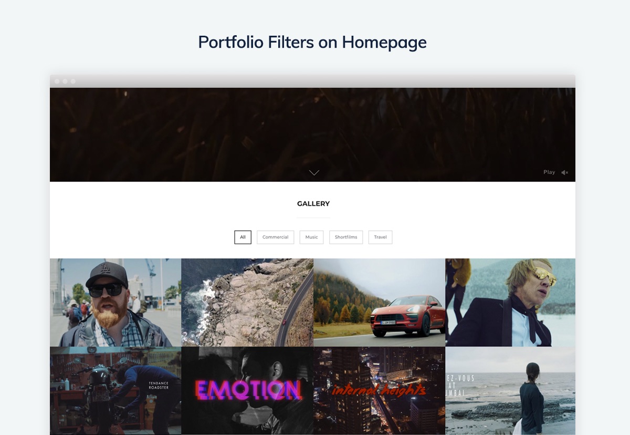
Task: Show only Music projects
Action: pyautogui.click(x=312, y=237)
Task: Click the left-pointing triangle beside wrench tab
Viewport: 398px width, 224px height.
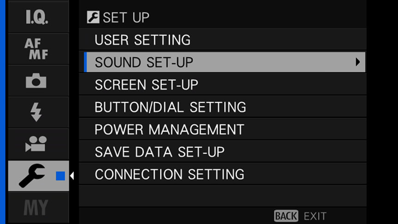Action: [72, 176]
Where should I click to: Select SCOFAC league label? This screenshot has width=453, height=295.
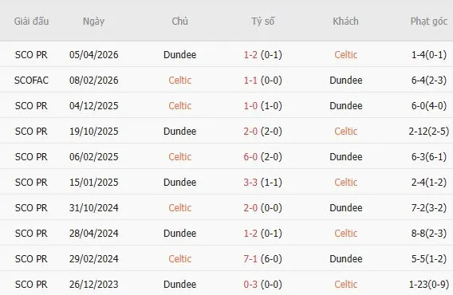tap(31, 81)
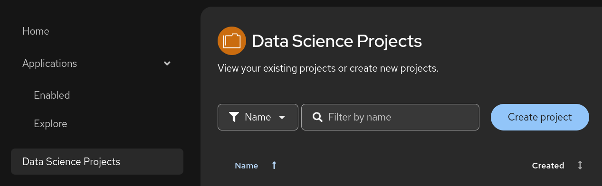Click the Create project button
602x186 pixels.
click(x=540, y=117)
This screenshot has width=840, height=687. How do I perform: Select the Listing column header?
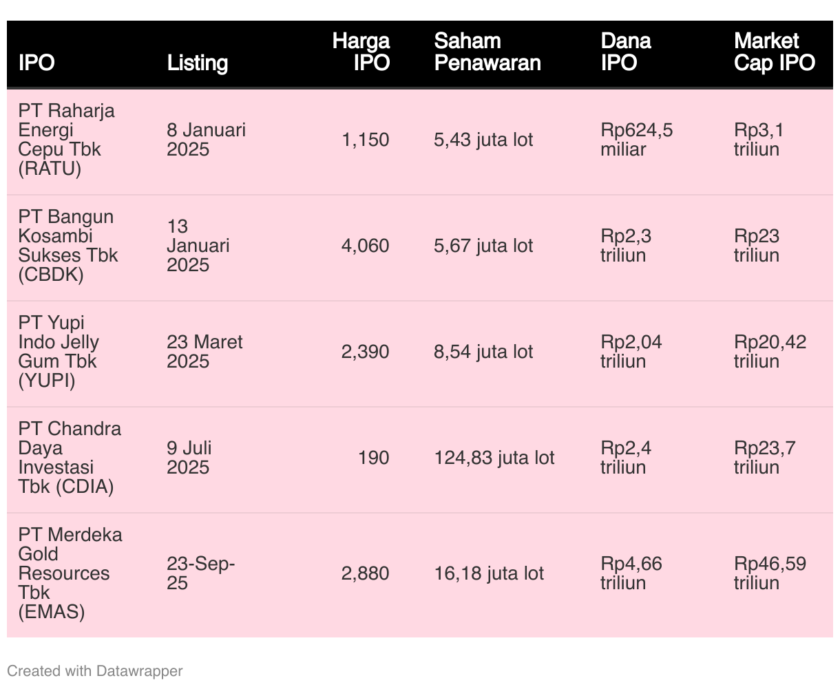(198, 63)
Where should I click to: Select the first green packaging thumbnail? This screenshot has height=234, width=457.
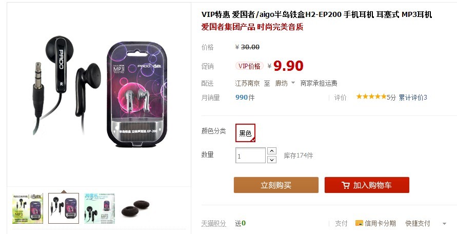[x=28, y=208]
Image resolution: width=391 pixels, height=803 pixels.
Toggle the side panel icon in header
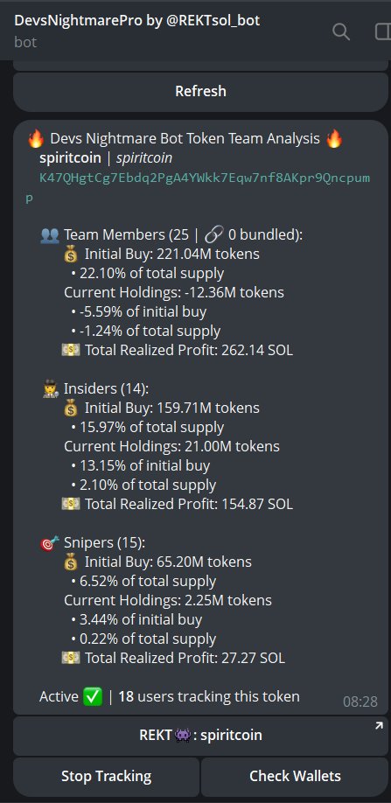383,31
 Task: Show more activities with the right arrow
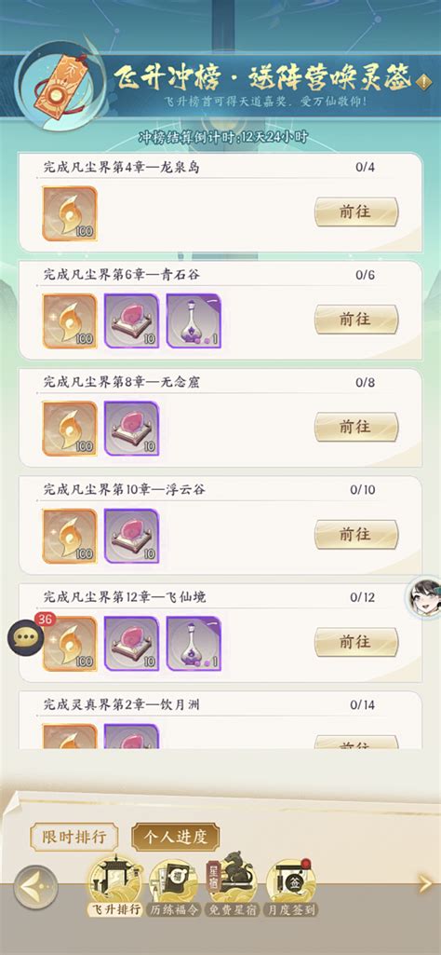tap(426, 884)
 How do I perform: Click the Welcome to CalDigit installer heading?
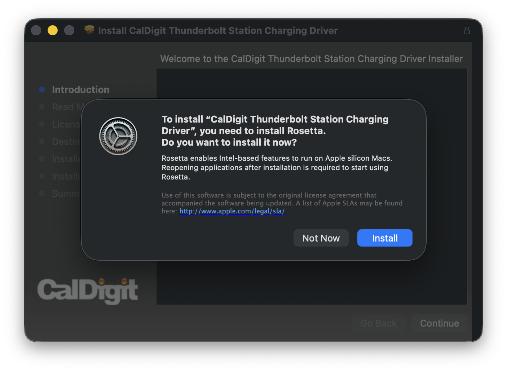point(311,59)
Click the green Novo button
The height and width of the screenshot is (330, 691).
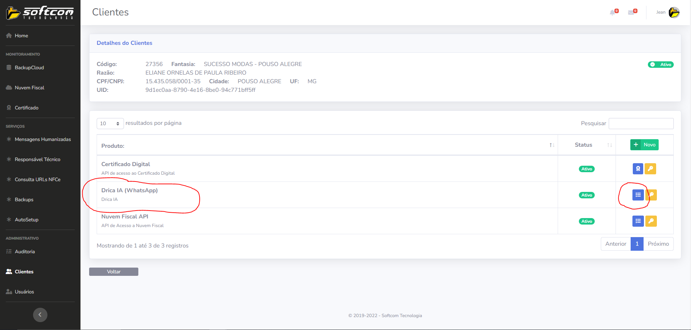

Required work. The copy runs from the line containing "Task: Click the" through the last line of the material, both ends included. Reproduce those lines exactly and drop the pictures.

Result for this task.
Task: Click the left-pointing triangle beside wrench tab
Viewport: 398px width, 224px height.
Action: [72, 176]
Where should I click to: Select SCOFAC league label? This screenshot has width=453, height=295.
tap(31, 81)
Click the Create project button
602x186 pixels.
click(x=540, y=117)
This screenshot has width=840, height=687. How do I perform: Select the Listing column header?
(198, 63)
Where should I click to: Select the first green packaging thumbnail? This screenshot has height=234, width=457.
[x=28, y=208]
Image resolution: width=391 pixels, height=803 pixels.
Toggle the side panel icon in header
383,31
 Task: Show more activities with the right arrow
tap(426, 884)
 How do I perform: Click the Welcome to CalDigit installer heading?
point(311,59)
Click the green Novo button
The height and width of the screenshot is (330, 691).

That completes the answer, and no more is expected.